● **PROVIDED DATA**
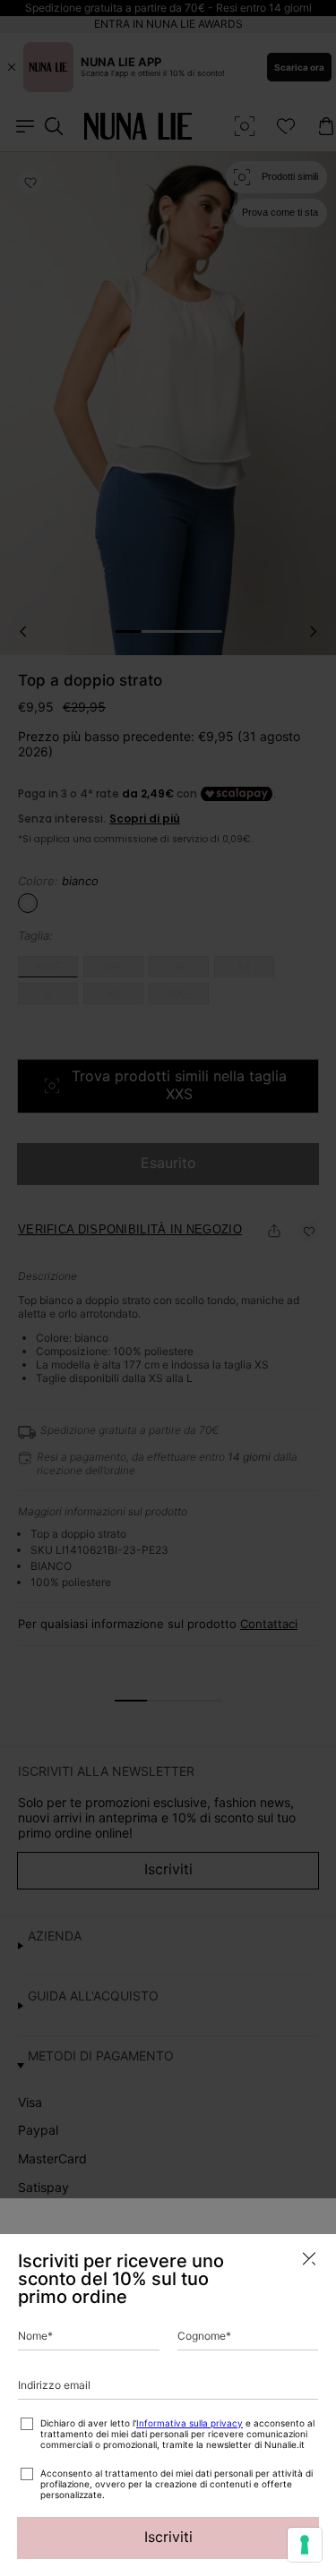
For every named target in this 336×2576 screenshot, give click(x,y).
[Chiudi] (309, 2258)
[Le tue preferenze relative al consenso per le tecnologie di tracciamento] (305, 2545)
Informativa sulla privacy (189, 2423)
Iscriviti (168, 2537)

==

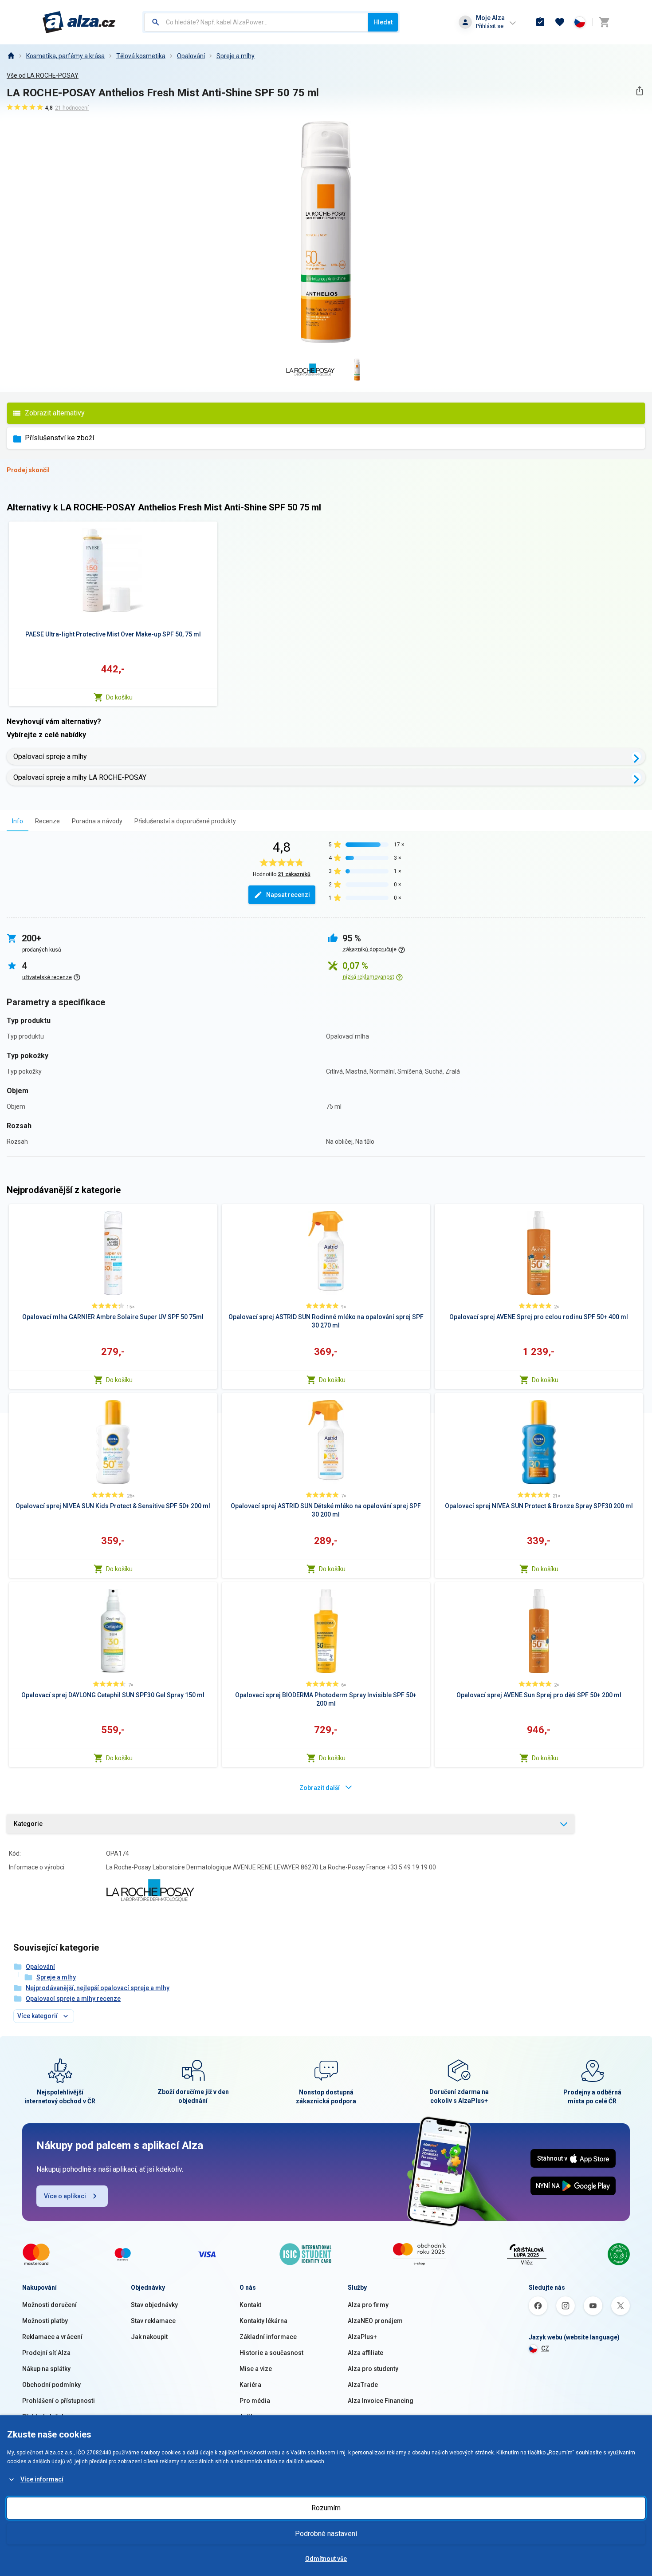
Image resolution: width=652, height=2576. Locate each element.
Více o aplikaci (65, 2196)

● **EXERCISE OBJECTIVE**
Set down, from the entries above, exactly the lines from the one with "For every named" up to and including the one with "Iscriviti (168, 2537)", and no other lines.

● **RESPONSE BOX**
For every named target in this 336×2576 screenshot, give click(x,y).
[Chiudi] (309, 2258)
[Le tue preferenze relative al consenso per le tecnologie di tracciamento] (305, 2545)
Informativa sulla privacy (189, 2423)
Iscriviti (168, 2537)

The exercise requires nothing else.